The ML.CONFUSION_MATRIX function
ML.CONFUSION_MATRIX
function
Use the ML.CONFUSION_MATRIX
function to return a confusion matrix for the
input classification model and input data.
For information about model evaluation in BigQuery ML, see Model evaluation overview.
For information about supported model types of each SQL statement and function, and all supported SQL statements and functions for each model type, read End-to-end user journey for each model.
ML.CONFUSION_MATRIX
syntax
ML.CONFUSION_MATRIX(MODEL model_name [, {TABLE table_name | (query_statement)}] [, STRUCT(<T> AS threshold)])
model_name
model_name
is the name of the model you're evaluating. If you do
not have a default project configured, prepend the project ID to the model
name in following format: `[PROJECT_ID].[DATASET].[MODEL]` (including the
backticks); for example, `myproject.mydataset.mymodel`.
table_name
(Optional) table_name
is the name of the input table that contains the
evaluation data. If you do not have a default project configured, prepend the
project ID to the table name in following format: `[PROJECT_ID].[DATASET].[TABLE]`
(including the backticks); for example, `myproject.mydataset.mytable`.
If table_name
is specified, the input column names in the table must match the
column names in the model, and their types should be compatible according to
BigQuery implicit coercion rules.
The input must have a column that matches the label column name provided during
training. This value is provided using the input_label_cols
option. If
input_label_cols
is unspecified, the column named "label" in the training data
is used.
If neither table_name
nor query_statement
is specified,
ML.CONFUSION_MATRIX
computes the confusion matrix results as follows:
- If the data is split during training, the split evaluation data is used to compute the confusion matrix results.
- If the data is not split during training, the entire training input is used to compute the confusion matrix results.
query_statement
(Optional) The query_statement
clause specifies the GoogleSQL query that is
used to generate the evaluation data. See the
GoogleSQL Query Syntax
page for the supported SQL syntax of the query_statement
clause.
If query_statement
is specified, the input column names from the query must
match the column names in the model, and their types should be compatible
according to BigQuery implicit coercion rules.

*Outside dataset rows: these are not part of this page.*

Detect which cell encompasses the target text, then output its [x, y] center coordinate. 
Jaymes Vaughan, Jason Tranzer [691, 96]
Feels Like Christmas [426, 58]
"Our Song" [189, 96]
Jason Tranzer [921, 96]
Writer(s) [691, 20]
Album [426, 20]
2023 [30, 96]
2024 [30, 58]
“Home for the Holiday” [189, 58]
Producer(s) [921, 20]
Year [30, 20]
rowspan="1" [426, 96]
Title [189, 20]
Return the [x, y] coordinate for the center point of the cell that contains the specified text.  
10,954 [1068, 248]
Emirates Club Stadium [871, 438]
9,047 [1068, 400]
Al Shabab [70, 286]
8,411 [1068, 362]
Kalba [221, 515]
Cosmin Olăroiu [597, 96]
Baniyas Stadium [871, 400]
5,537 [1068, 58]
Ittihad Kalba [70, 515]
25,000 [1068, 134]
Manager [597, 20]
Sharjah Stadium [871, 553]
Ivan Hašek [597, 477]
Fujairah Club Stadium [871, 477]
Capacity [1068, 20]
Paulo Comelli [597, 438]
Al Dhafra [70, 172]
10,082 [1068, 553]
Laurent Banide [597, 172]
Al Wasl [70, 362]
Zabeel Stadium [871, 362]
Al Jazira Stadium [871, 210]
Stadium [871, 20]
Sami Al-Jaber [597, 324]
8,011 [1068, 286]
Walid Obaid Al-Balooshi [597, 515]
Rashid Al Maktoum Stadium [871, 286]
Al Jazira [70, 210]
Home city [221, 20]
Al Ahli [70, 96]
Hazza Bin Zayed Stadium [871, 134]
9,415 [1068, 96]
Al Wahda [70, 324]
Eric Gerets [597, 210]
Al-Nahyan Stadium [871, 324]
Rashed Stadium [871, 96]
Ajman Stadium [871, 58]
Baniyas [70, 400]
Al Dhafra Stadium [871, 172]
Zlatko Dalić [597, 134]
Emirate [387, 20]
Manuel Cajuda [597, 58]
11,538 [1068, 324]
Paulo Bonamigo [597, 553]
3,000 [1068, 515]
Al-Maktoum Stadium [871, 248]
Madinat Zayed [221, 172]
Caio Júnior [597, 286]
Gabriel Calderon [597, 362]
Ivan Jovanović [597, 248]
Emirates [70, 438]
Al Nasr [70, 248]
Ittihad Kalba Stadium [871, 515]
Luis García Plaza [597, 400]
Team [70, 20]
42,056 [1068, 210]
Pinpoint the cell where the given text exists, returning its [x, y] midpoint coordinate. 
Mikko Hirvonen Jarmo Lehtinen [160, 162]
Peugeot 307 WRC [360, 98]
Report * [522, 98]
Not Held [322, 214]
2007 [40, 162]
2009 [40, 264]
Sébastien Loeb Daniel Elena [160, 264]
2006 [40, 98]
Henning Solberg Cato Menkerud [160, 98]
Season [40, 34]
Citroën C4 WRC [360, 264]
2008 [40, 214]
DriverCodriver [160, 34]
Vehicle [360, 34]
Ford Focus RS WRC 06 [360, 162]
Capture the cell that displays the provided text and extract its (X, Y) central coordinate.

The input must have a column that matches the label column name provided during
training. This value is provided using the input_label_cols
option. If
input_label_cols
is unspecified, the column named "label" in the training data
is used. The extra columns are ignored.
If the
clause was present in the TRANSFORM
CREATE MODEL
statement that created model_name
,
then only the input columns present in the TRANSFORM
clause must appear in query_statement
.
If neither table_name
nor query_statement
is specified,
ML.CONFUSION_MATRIX
computes the confusion matrix results as follows:
- If the data is split during training, the split evaluation data is used to compute the confusion matrix results.

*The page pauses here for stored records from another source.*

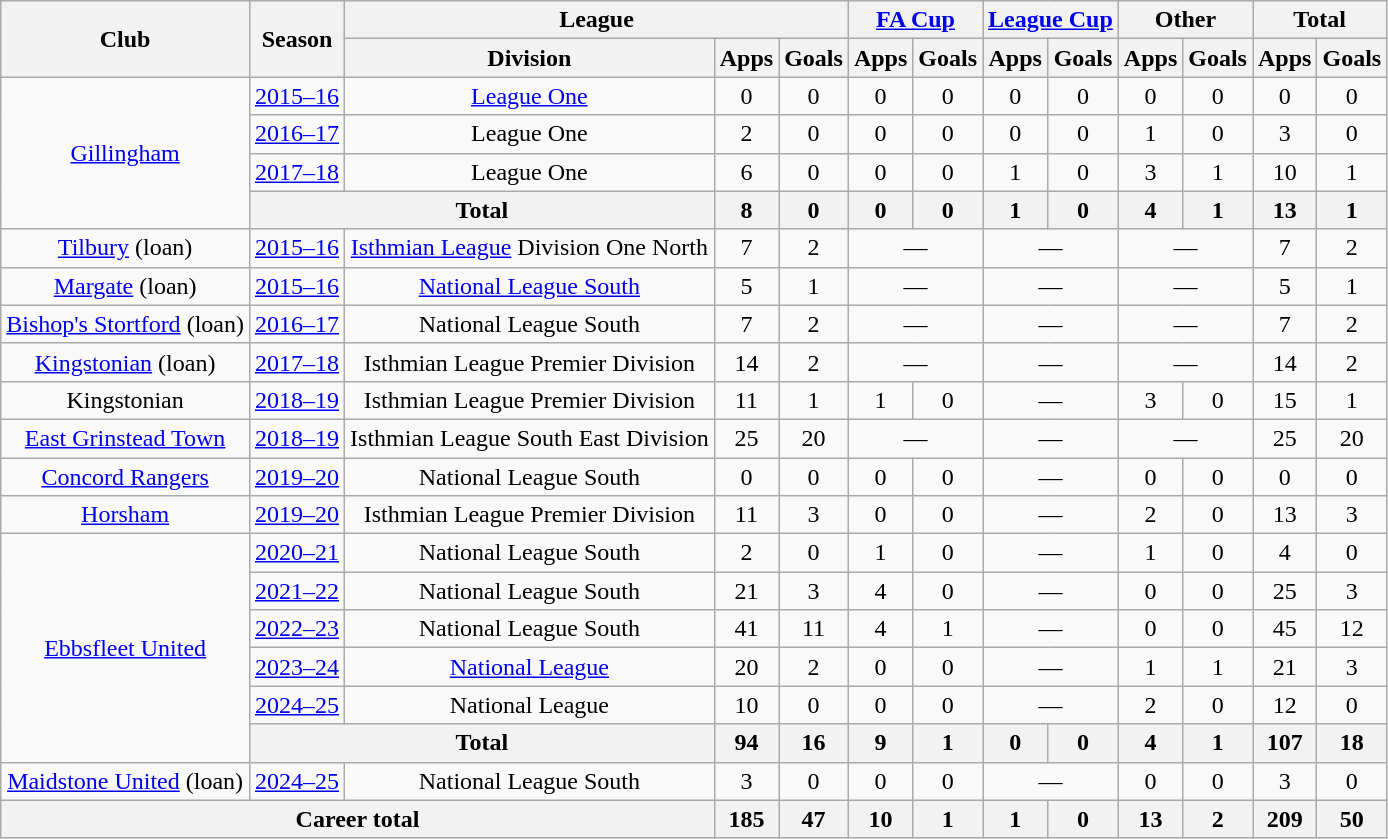
FA Cup (915, 20)
41 (746, 629)
45 (1284, 629)
Other (1185, 20)
Kingstonian (126, 400)
185 (746, 819)
2020–21 (296, 553)
Gillingham (126, 153)
East Grinstead Town (126, 438)
Isthmian League Division One North (530, 248)
8 (746, 210)
Ebbsfleet United (126, 648)
Kingstonian (loan) (126, 362)
Margate (loan) (126, 286)
Tilbury (loan) (126, 248)
Concord Rangers (126, 477)
Club (126, 39)
Season (296, 39)
League Cup (1051, 20)
107 (1284, 743)
2023–24 (296, 667)
50 (1352, 819)
16 (814, 743)
Career total (358, 819)
6 (746, 172)
18 (1352, 743)
Isthmian League South East Division (530, 438)
Bishop's Stortford (loan) (126, 324)
9 (880, 743)
47 (814, 819)
2022–23 (296, 629)
Division (530, 58)
League (597, 20)
Horsham (126, 515)
209 (1284, 819)
15 (1284, 400)
94 (746, 743)
2021–22 (296, 591)
Maidstone United (loan) (126, 781)
Locate the cell with the specified text and output its (x, y) center coordinate. 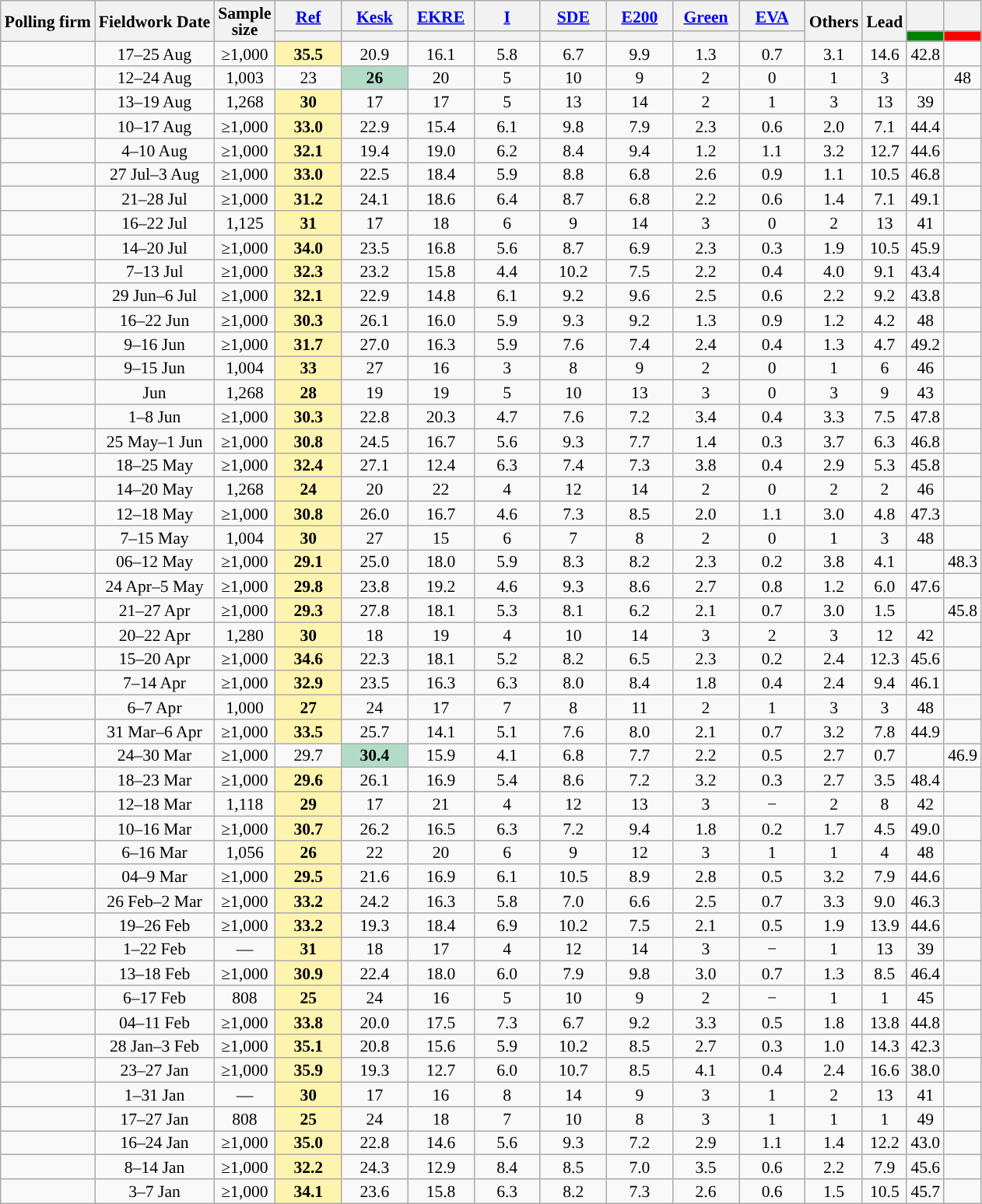
17–25 Aug (154, 53)
7–14 Apr (154, 683)
3.7 (834, 440)
Kesk (375, 16)
42.3 (925, 1046)
9.0 (884, 901)
22.5 (375, 174)
6–7 Apr (154, 708)
45.7 (925, 1192)
19.2 (440, 587)
29.7 (308, 756)
20.9 (375, 53)
Green (705, 16)
49.2 (925, 344)
7.8 (884, 731)
9.9 (640, 53)
44.9 (925, 731)
46.9 (963, 756)
44.8 (925, 1022)
I (507, 16)
6–16 Mar (154, 853)
47.6 (925, 587)
27.0 (375, 344)
25 May–1 Jun (154, 440)
35.0 (308, 1144)
18.6 (440, 199)
27 Jul–3 Aug (154, 174)
48.4 (925, 780)
1,125 (244, 223)
04–11 Feb (154, 1022)
25.0 (375, 562)
6.4 (507, 199)
14–20 May (154, 490)
9.6 (640, 296)
43.8 (925, 296)
3.4 (705, 417)
34.6 (308, 658)
1,056 (244, 853)
31 Mar–6 Apr (154, 731)
3.1 (834, 53)
4.2 (884, 321)
1,003 (244, 78)
43 (925, 392)
11 (640, 708)
13.8 (884, 1022)
1–8 Jun (154, 417)
28 Jan–3 Feb (154, 1046)
46.1 (925, 683)
Samplesize (244, 21)
6.5 (640, 658)
9.1 (884, 271)
47.8 (925, 417)
27.8 (375, 610)
25.7 (375, 731)
22.4 (375, 974)
Fieldwork Date (154, 21)
32.2 (308, 1167)
15 (440, 538)
33.8 (308, 1022)
4.5 (884, 828)
7–13 Jul (154, 271)
35.1 (308, 1046)
33.5 (308, 731)
Jun (154, 392)
13.9 (884, 926)
15.9 (440, 756)
47.3 (925, 514)
Polling firm (48, 21)
26.2 (375, 828)
5.4 (507, 780)
E200 (640, 16)
29.3 (308, 610)
10–17 Aug (154, 126)
30.4 (375, 756)
1,000 (244, 708)
24.5 (375, 440)
38.0 (925, 1071)
32.4 (308, 465)
24.3 (375, 1167)
49 (925, 1119)
13–18 Feb (154, 974)
12.9 (440, 1167)
1.0 (834, 1046)
24.2 (375, 901)
23.8 (375, 587)
18–25 May (154, 465)
Ref (308, 16)
20–22 Apr (154, 635)
9–16 Jun (154, 344)
14.3 (884, 1046)
32.9 (308, 683)
34.0 (308, 247)
24 Apr–5 May (154, 587)
33 (308, 369)
9–15 Jun (154, 369)
29 Jun–6 Jul (154, 296)
45.9 (925, 247)
7–15 May (154, 538)
17–27 Jan (154, 1119)
23.2 (375, 271)
19–26 Feb (154, 926)
5.1 (507, 731)
4.0 (834, 271)
12.4 (440, 465)
16.1 (440, 53)
19.0 (440, 151)
16.5 (440, 828)
26 Feb–2 Mar (154, 901)
16–22 Jun (154, 321)
16.6 (884, 1071)
5.2 (507, 658)
0.8 (772, 587)
1.7 (834, 828)
29.8 (308, 587)
6.6 (640, 901)
8.9 (640, 878)
29.1 (308, 562)
23.6 (375, 1192)
20.3 (440, 417)
31.7 (308, 344)
19.4 (375, 151)
49.0 (925, 828)
18–23 Mar (154, 780)
6–17 Feb (154, 998)
1,280 (244, 635)
30.7 (308, 828)
20.8 (375, 1046)
42.8 (925, 53)
8–14 Jan (154, 1167)
26.0 (375, 514)
8.8 (573, 174)
3–7 Jan (154, 1192)
12.2 (884, 1144)
14.8 (440, 296)
29 (308, 805)
12–24 Aug (154, 78)
16–24 Jan (154, 1144)
43.0 (925, 1144)
46.3 (925, 901)
EKRE (440, 16)
30.9 (308, 974)
1–22 Feb (154, 949)
EVA (772, 16)
21 (440, 805)
16.8 (440, 247)
17.5 (440, 1022)
12–18 May (154, 514)
4–10 Aug (154, 151)
10–16 Mar (154, 828)
48.3 (963, 562)
16.0 (440, 321)
2.8 (705, 878)
4.8 (884, 514)
49.1 (925, 199)
SDE (573, 16)
Others (834, 21)
46.4 (925, 974)
Lead (884, 21)
43.4 (925, 271)
35.9 (308, 1071)
16–22 Jul (154, 223)
21–28 Jul (154, 199)
29.5 (308, 878)
1–31 Jan (154, 1096)
20.0 (375, 1022)
10.7 (573, 1071)
8.1 (573, 610)
04–9 Mar (154, 878)
21–27 Apr (154, 610)
24–30 Mar (154, 756)
35.5 (308, 53)
32.3 (308, 271)
14–20 Jul (154, 247)
15.6 (440, 1046)
34.1 (308, 1192)
23–27 Jan (154, 1071)
4.4 (507, 271)
28 (308, 392)
15.4 (440, 126)
23 (308, 78)
1,118 (244, 805)
06–12 May (154, 562)
22.3 (375, 658)
44.4 (925, 126)
27.1 (375, 465)
29.6 (308, 780)
21.6 (375, 878)
24.1 (375, 199)
31.2 (308, 199)
12.3 (884, 658)
12–18 Mar (154, 805)
8.3 (573, 562)
13–19 Aug (154, 103)
15–20 Apr (154, 658)
45 (925, 998)
14.1 (440, 731)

- If the data is not split during training, the entire training input is used to compute the confusion matrix results.
threshold
(Optional) threshold
is the custom threshold for your binary classification
model used for evaluation. The default value is 0.5. The threshold value that is
supplied must be of type STRUCT
.
A zero value for precision or recall means that the selected threshold produced no true positive labels. A NaN value for precision means that the selected threshold produced no positive labels, neither true positives nor false positives.
ML.CONFUSION_MATRIX
output
The output columns of the ML.CONFUSION_MATRIX
function depend on the model.
The first output column is always expected_label
. There are N
additional
columns, one for each class in the trained model. The names of the additional
columns depend on the class labels used to train the model.
If the training class labels all conform to BigQuery
column naming rules, the labels are used
as the column names. Columns that do not conform to naming rules are altered to
conform to the column naming rules and to be unique. For example, if the labels
are 0
and 1
, the output column names are _0
and _1
.
The columns are ordered based on the class labels in ascending order. If the labels in the evaluation data match those in the training data, the True Positives are shown on the diagonal from top left to bottom right. The expected (or actual) labels are listed one per row, and the predicted labels are listed one per column.
The values in the expected_label
column are the exact values and type passed
into ML.CONFUSION_MATRIX
in the label column of the evaluation data. This is
true even if they do not exactly match the values or type used during training.
ML.CONFUSION_MATRIX
example
The following example assumes your model and input table are in your default project.
The following query is used to return the confusion matrix for a logistic regression model.
SELECT * FROM ML.CONFUSION_MATRIX(MODEL `mydataset.mymodel`, ( SELECT * FROM `mydataset.mytable`))
ML.CONFUSION_MATRIX
limitations
The ML.CONFUSION_MATRIX
function is subject to the following limitations:
ML.CONFUSION_MATRIX
does not support imported TensorFlow models.